Years later, in 1939, Churchill’s steel trap memory brought forth the phrase twice. In April, on the 21st anniversary of Foch’s assuming command of the Allied Armies in World War I, he spoke of “a moment when the battle seemed a stricken field.”4 A month later he added: “…the illustrious Marshal took command of the stricken field, and after a critical and even agonizing month, restored the fortunes of the war.”5

Finally, in his History of the English-Speaking Peoples, recalling the Battle of Worcester, which Charles II lost to Cromwell, Churchill wrote: “To Charles II it afforded the most romantic adventure of his life.
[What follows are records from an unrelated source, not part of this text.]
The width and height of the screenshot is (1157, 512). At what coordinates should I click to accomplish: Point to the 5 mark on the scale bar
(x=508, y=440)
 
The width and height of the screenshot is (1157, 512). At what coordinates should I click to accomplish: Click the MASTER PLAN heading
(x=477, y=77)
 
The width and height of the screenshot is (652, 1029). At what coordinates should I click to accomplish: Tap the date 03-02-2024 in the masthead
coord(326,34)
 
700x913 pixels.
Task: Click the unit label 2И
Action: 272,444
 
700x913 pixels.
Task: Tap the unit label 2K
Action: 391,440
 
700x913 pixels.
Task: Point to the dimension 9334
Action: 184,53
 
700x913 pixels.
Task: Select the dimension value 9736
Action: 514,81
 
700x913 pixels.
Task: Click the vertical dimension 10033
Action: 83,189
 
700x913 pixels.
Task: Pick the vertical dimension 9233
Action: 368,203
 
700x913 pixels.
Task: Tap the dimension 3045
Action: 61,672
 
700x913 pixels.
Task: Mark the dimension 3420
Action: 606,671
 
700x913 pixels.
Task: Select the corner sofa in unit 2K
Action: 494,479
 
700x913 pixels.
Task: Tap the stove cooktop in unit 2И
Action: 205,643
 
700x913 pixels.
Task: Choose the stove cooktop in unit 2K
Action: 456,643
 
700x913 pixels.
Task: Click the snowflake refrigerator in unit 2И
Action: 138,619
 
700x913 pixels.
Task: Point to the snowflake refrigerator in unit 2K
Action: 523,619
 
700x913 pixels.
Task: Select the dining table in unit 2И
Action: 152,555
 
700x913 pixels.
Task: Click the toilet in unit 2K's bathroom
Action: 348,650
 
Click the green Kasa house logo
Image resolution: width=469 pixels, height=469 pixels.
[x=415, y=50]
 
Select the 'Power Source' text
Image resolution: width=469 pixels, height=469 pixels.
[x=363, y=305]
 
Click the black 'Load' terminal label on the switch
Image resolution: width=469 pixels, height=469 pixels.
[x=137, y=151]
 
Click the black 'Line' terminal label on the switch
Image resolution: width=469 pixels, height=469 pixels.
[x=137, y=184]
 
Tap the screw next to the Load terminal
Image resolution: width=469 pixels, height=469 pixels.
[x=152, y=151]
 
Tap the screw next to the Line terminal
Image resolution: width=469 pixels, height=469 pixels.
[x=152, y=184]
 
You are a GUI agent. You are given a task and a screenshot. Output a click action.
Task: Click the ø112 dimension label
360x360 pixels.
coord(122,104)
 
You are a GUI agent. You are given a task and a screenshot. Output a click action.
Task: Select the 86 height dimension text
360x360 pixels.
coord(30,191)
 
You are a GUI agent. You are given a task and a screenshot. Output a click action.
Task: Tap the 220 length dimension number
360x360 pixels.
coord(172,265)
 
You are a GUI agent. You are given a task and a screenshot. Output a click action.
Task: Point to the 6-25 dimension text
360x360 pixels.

He escaped with difficulty from the stricken field; a thousand pounds was set upon his head.”6

FH Senior Editor James Lancaster reminds us of an agreeable aside to all this in a letter from Pamela Plowden, Winston’s first love, to Lady Randolph Churchill towards the end of 1900: “Someone sent me an extract yesterday out of a Regimental Paper about Winston,” Pamela wrote. “It is rather funny.”

Churchill’s failed first attempt at Parliament, his early books chiding generals for their management of wars, and his account of escaping from Boer captivity, had made him famous, or at least notorious. {In London to Ladysmith via Pretoria, Churchill had described hiding in the wilderness: “My sole companion was a gigantic vulture, who manifested an extravagant interest in my condition, and made hideous and ominous gurglings from time to time.”)

The words Pamela found, by a wag whose name is lost to history, provide an amusing finale to our charting of Churchill’s famous phrase

On the stricken field
See: — With wallets
stuffed with ointments
Balm’d 1st field dressings —
ever accompanied by his
faithful Vulture — gently
chiding erring generals,
heartening disheartened
Brigade Majors — the
prematurely bent figure
of the late Candidate for
Oldham, the one lodestone
of hope to the weary
soldier.

Extract from “Tugela ^Twaddle]”7

1. The River War, abridged and revised edition (London: Longmans, Green, 1902), 419.

2. Ian Hamilton’s March (London: Longmans Green, 1900), 113.

3. My African Journey (New York: Norton, 1991), 117.

4. House of Commons, 3 April 1939. Rhodes James, Robert, ed., Winston S. Churchill: His Complete Speeches 1897-1963 (8 vols., New York: Bowker, 1974), VI: 6097.

5. Corn Exchange, Cambridge, 19 May 1939. Blood, Sweat and Tears (Toronto: McClelland & Stewart, 1941), 166.

6. A History of the English-Speaking Peoples, vol. 2, The New World (New York: Dodd, Mead & Co., 1956), 298.

7. Pamela Plowden to Lady Randolph Churchill, 1900 (no other date). Randolph S. Churchill, ed., Winston S. Churchill, Companion Volume I, Part II (London: Heinemann, 1966), 1153. The Tugela is the principal river of Natal and Pamela seems to refer to a regimental newspaper called “Tugela Twaddle,” although she was not quite sure, hence the question mark.